All that should be output is the block of lines below from the line with "Image resolution: width=1280, height=2429." to the line with "ПРОДЮСИРОВАНИЕ (147, 2283)", both included, exactly as written.

■ ■ ■

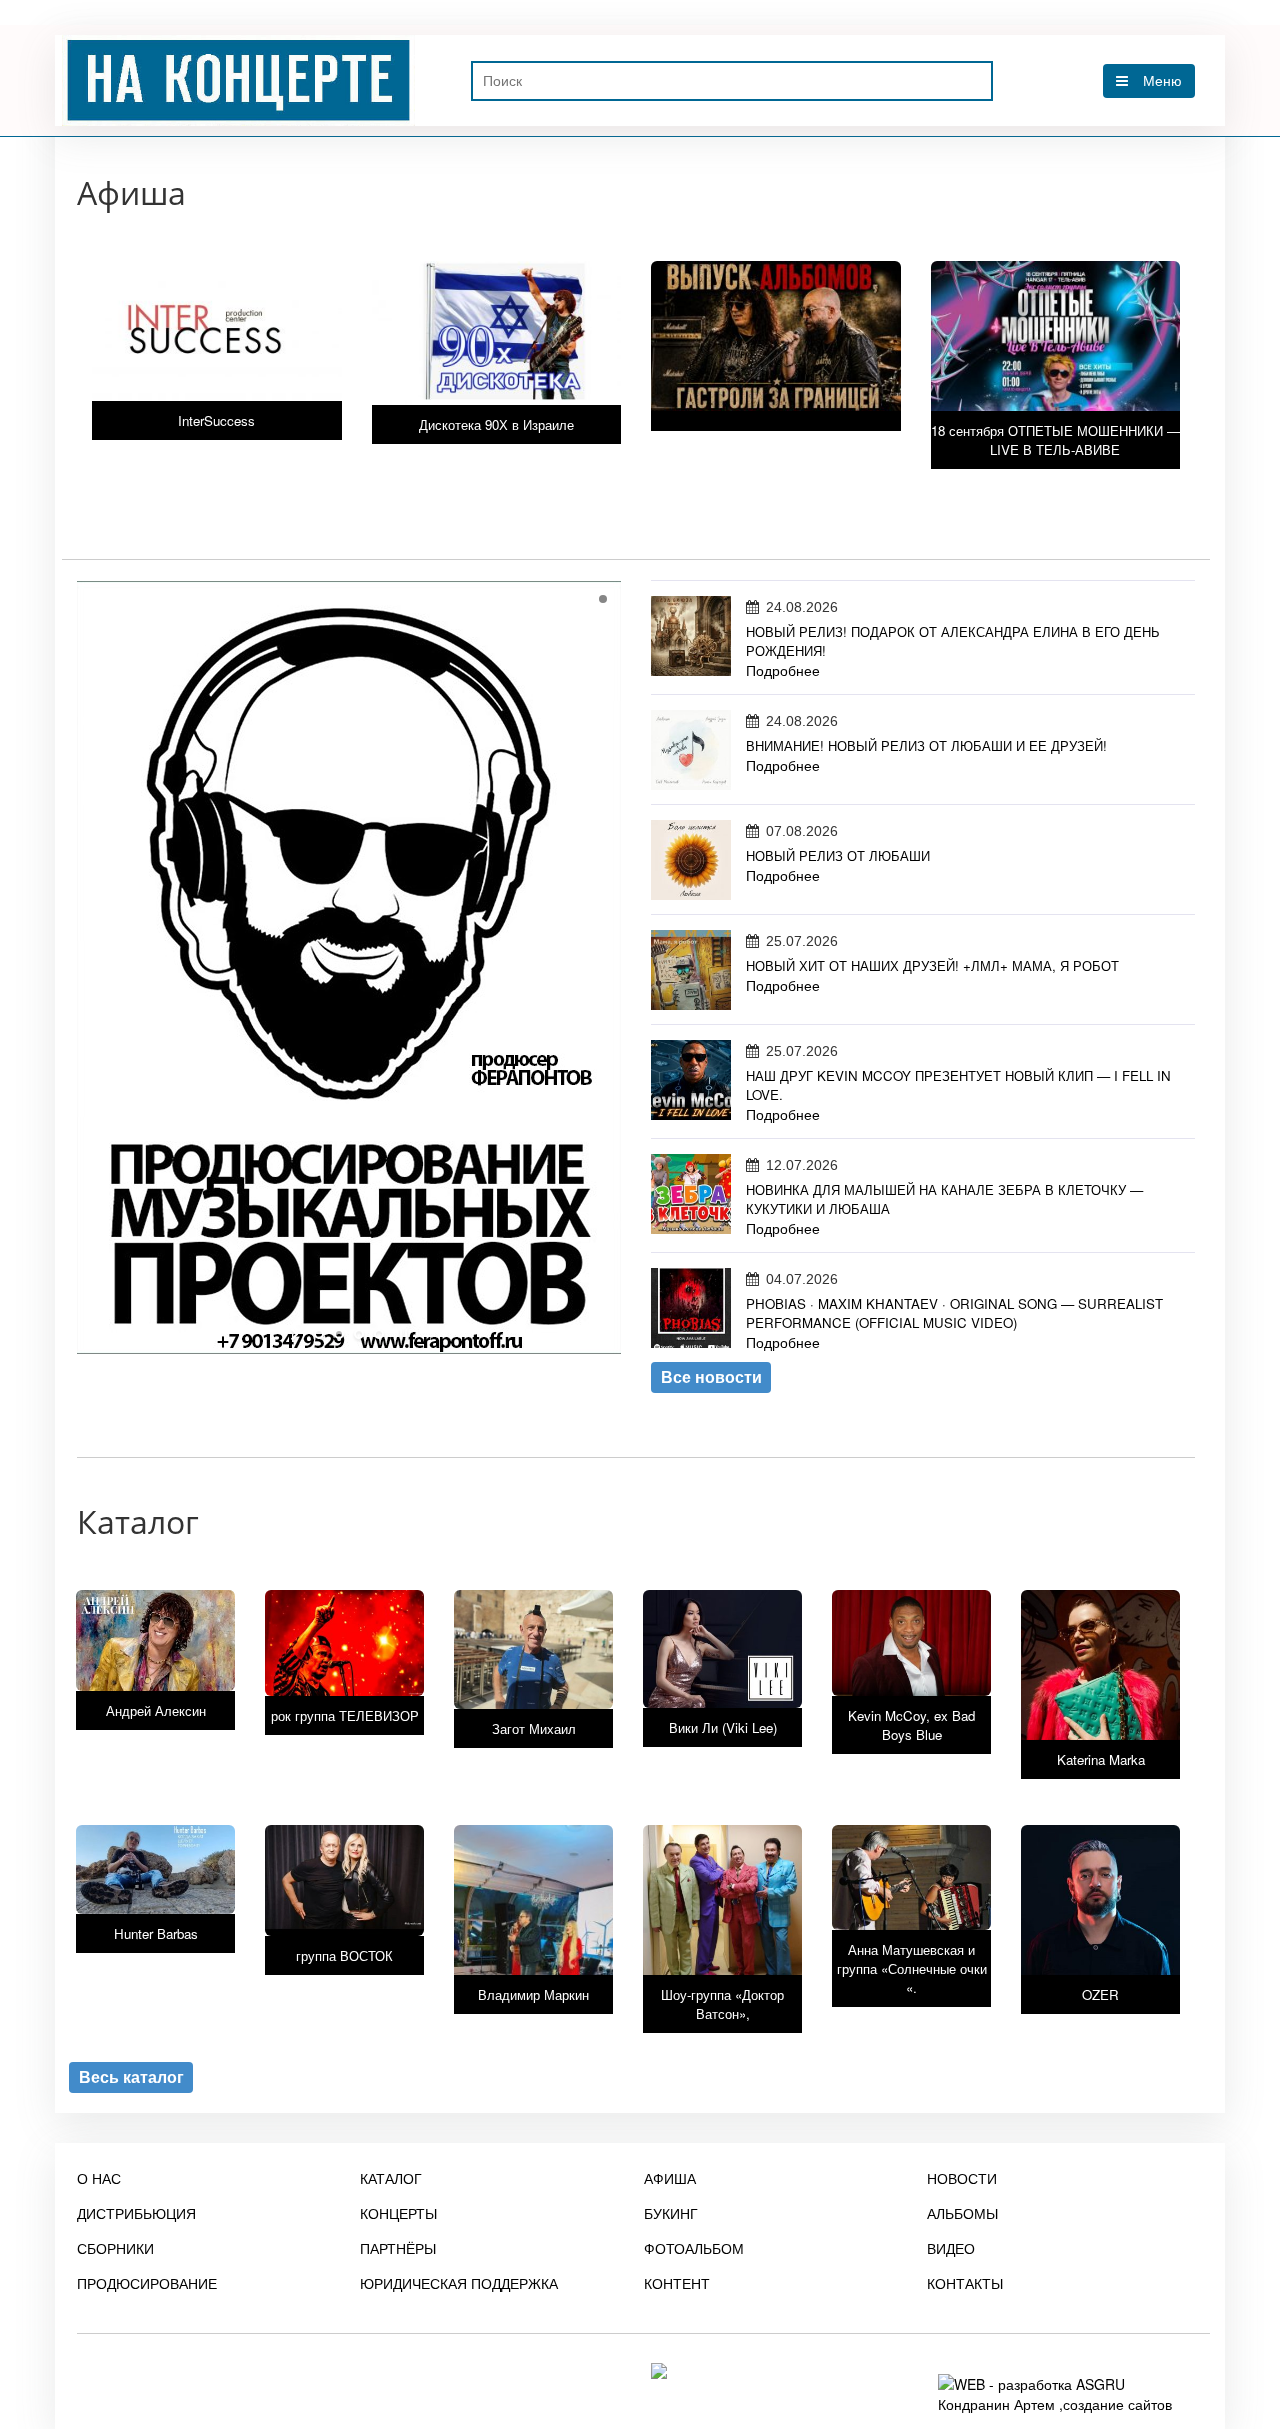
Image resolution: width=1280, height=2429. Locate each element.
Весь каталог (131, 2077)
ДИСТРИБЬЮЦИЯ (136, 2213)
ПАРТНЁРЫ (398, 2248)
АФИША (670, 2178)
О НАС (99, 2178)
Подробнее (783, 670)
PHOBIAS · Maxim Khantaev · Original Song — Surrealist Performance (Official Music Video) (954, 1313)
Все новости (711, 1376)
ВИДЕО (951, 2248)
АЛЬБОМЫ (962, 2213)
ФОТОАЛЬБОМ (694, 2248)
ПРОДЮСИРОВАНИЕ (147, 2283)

■ ■ ■

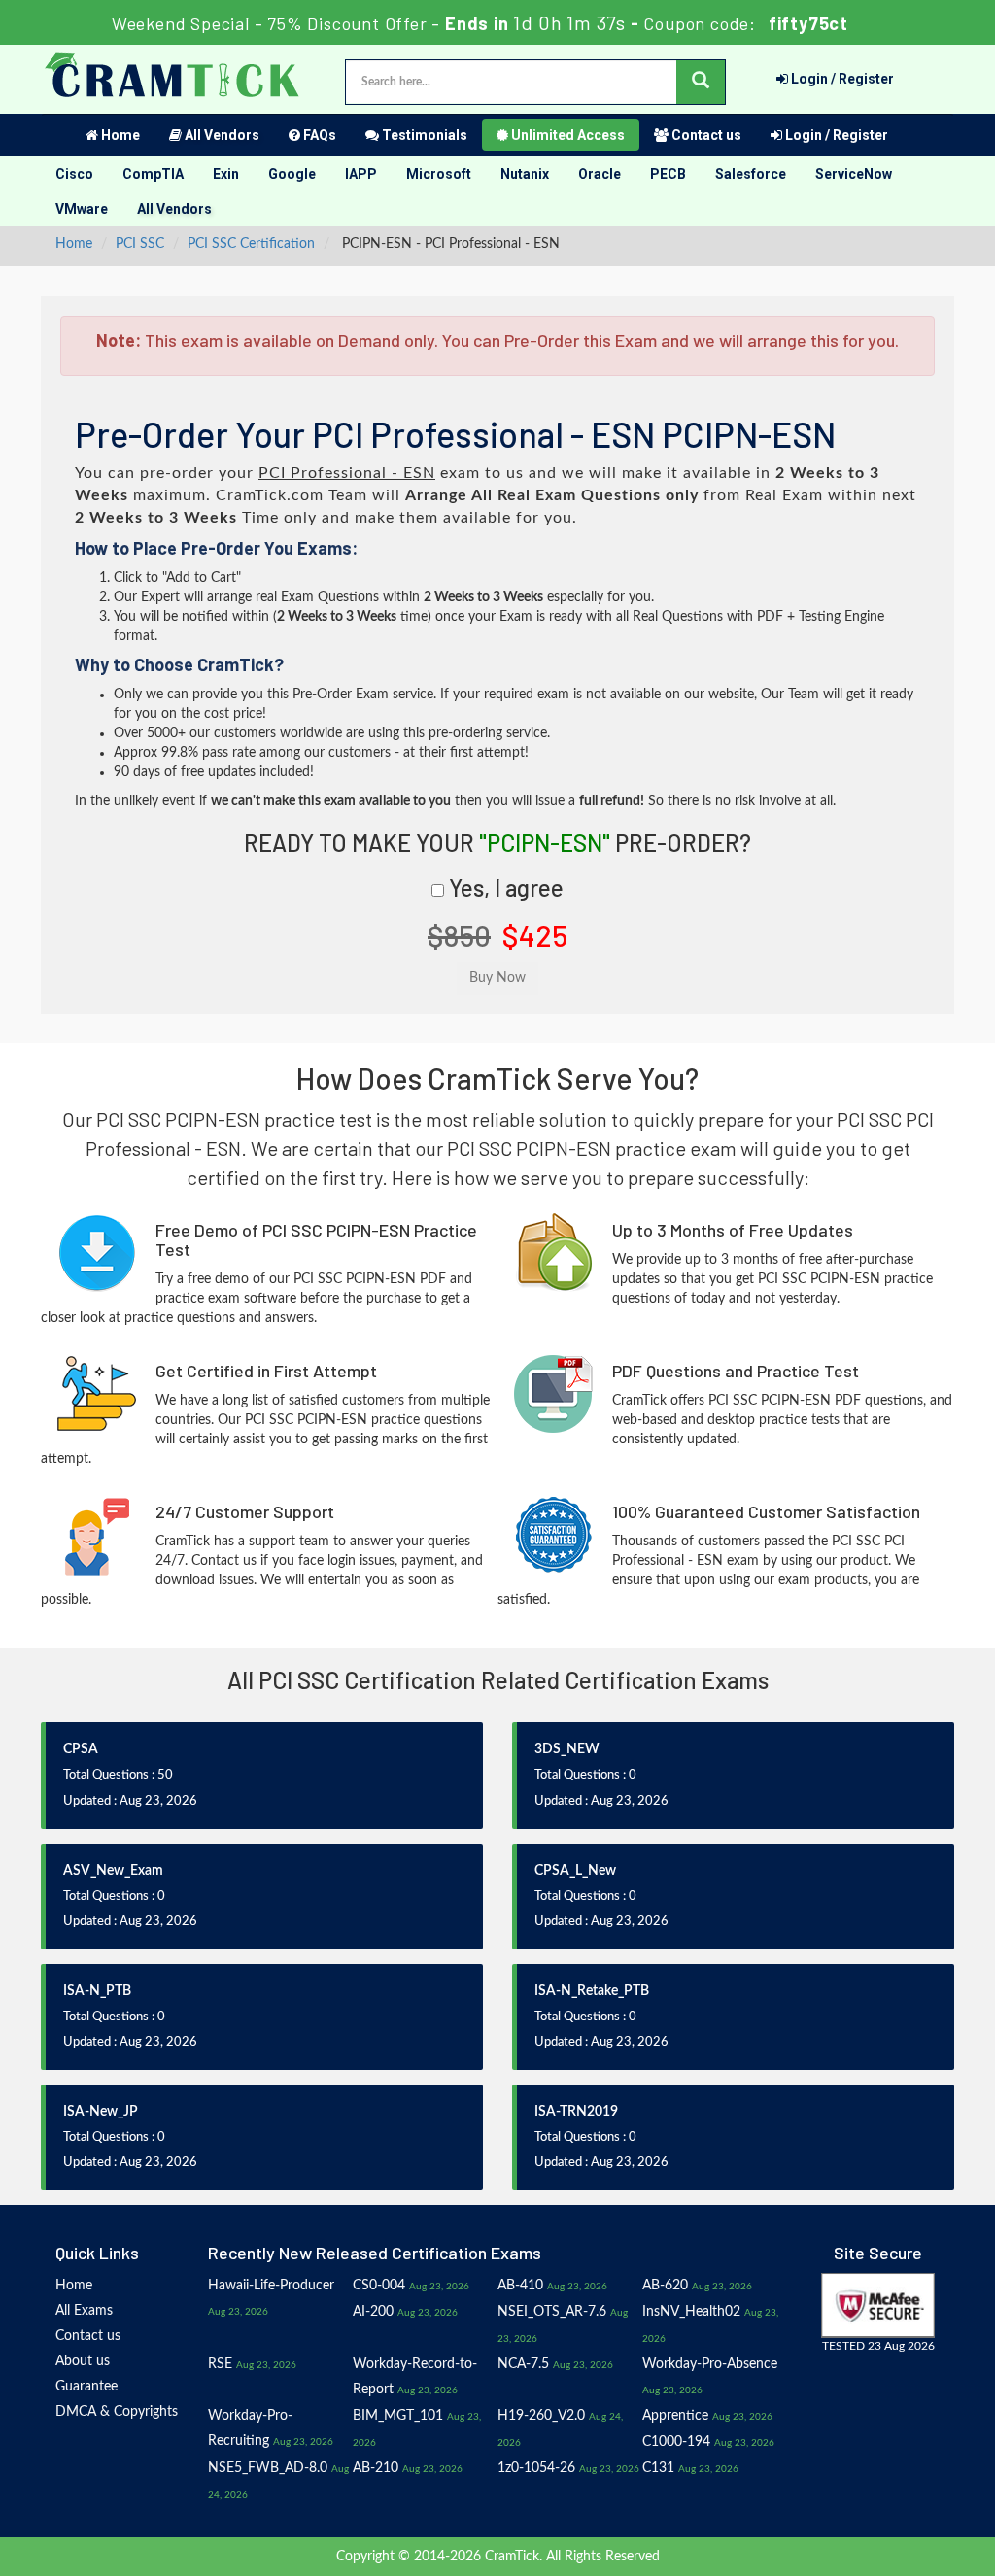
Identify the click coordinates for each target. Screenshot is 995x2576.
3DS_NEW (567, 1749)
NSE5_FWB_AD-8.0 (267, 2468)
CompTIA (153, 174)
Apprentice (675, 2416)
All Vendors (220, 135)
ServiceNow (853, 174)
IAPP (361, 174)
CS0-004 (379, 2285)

■ ■ ■

**EXERCISE RESULT:**
Image resolution: width=1280, height=2429. Locate each element.
Весь каталог (131, 2077)
ДИСТРИБЬЮЦИЯ (136, 2213)
ПАРТНЁРЫ (398, 2248)
АФИША (670, 2178)
О НАС (99, 2178)
Подробнее (783, 670)
PHOBIAS · Maxim Khantaev · Original Song — Surrealist Performance (Official Music Video) (954, 1313)
Все новости (711, 1376)
ВИДЕО (951, 2248)
АЛЬБОМЫ (962, 2213)
ФОТОАЛЬБОМ (694, 2248)
ПРОДЮСИРОВАНИЕ (147, 2283)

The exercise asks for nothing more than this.